**EXCERPT TO READ:**
>> Begin

Alva went to Milan in 1953 to study with Emilio Ghirardini and Ettore Campogalliani. He made his European debut at the Teatro Nuovo in Milan as Alfredo in Verdi's La traviata in 1954, following that as Paolino in Cimarosa's Il matrimonio segreto. His debut at the La Scala was in 1955 as Paolino in Cimarosa's Il matrimonio segreto in the opening of the Piccola Scala. He performed there in 1956 as Count Almaviva in Rossini's Il barbiere di Siviglia alongside Maria Callas as Rosina, the role for which he became best known and widely admired. He performed it at La Scala 330 times.

Subsequently he sang with most of the leading opera festivals and companies in the United States and Europe. He performed at the Salzburg Festival as Fenton in Verdi's Falstaff in 1957, as Mozarts Belmonte in Die Entführung aus dem Serail as well as Ferrando in Così fan tutte in 1967, and as Rossini's Count in 1968. He performed, especially in Mozart roles, at the Edinburgh Festival from 1957, at the Aix-en-Provence Festival and the Royal Opera House from 1960, at the Vienna State Opera from 1961. Alva first performed at the Glyndebourne Festival as Nemorino in Donizetti's L'elisir d'amore in 1961. In 1962 he made his debut with the Philadelphia Lyric Opera Company as Count Almaviva and in 1964 he made his first appearance at the Metropolitan Opera as Fenton; he went on to sing there in a further 101 performances 1975.

>> End

**REQUIRED WORK:**
[a] According to the passage on Alva's opera career, in which role did he make his European debut?
[b] In the passage on Alva's opera career, update the part that opens with the words containing "Alva went to" and closes with "Scala 330 times." by changing "Teatro Nuovo" to "Teatro Lirico".
[c] Carry on the passage on Alva's opera career, beginning after its last sentence.
The material that comes next is separate from the passage on Alva's opera career.

**DATA LINES:**
>> Begin

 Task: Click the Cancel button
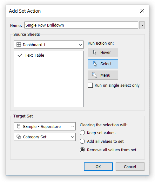pyautogui.click(x=130, y=167)
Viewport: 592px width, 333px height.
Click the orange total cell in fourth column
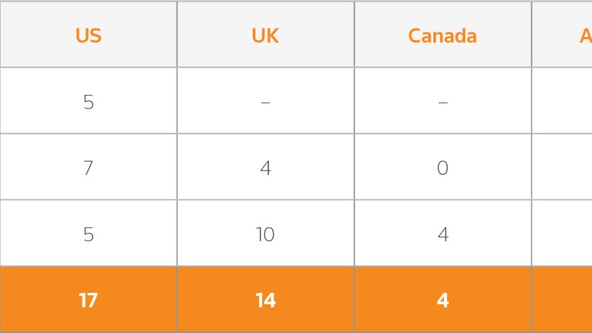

>> End

**THE REPLIES:**
[a] Alfredo in Verdi's La traviata.

[b]
Alva went to Milan in 1953 to study with Emilio Ghirardini and Ettore Campogalliani. He made his European debut at the Teatro Lirico in Milan as Alfredo in Verdi's La traviata in 1954, following that as Paolino in Cimarosa's Il matrimonio segreto. His debut at the La Scala was in 1955 as Paolino in Cimarosa's Il matrimonio segreto in the opening of the Piccola Scala. He performed there in 1956 as Count Almaviva in Rossini's Il barbiere di Siviglia alongside Maria Callas as Rosina, the role for which he became best known and widely admired. He performed it at La Scala 330 times.

[c]
Alva had a light lyric tenor voice and was known for the clarity of his diction and his elegant phrasing, a quality which George Jellinek described as compensating for an "underpowered" voice in the 1956 live recording of Mozart's Così fan tutte from La Scala. He rarely ventured beyond his favourite repertoire, which included Mozart, Rossini, and Donizetti and to which (according to Harold Rosenthal) his "elegant, refined style" was particularly suited, but appeared in world premieres, such as in La donna è mobile by Riccardo Malipiero and in La domanda di matrimonio by Luciano Chailly, both at Piccola Scala in 1957. The following year he performed at La Scala in the house premiere of Janáček's The Cunning Little Vixen.

In 1980, he founded the Asociación Prolírica del Perú in Lima and served as its artistic director for several years. He retired from the stage in 1989, but sponsored the Premio Luigi Alva for young singers, taught master classes, and served as a juror in singing competitions. Alva also taught singing at La Scuola di Canto (Voice Academy) at La Scala in Milan. Among his students there was the Belgian tenor Marc Laho.

In 2005, the Peruvian postal service issued a stamp in his honour and in 2012 he was awarded the Personalidad Meritoria de la Cultura medal by the Peruvian Ministry of Culture.

Alva died in Mariano Comense, Italy on 15 May 2025, at the age of 98.

== Roles ==
Alva's repertoire included the following roles, most of which he played on stage:

Rossini:
- Conte d'Almaviva in Il barbiere di Siviglia
- Don Ramiro in La Cenerentola
- Lindoro in L'italiana in Algeri

Mozart:
- Don Ottavio in Don Giovanni
- Ferrando in Così fan tutte
- Alessandro in Il re pastore (recording, 1967)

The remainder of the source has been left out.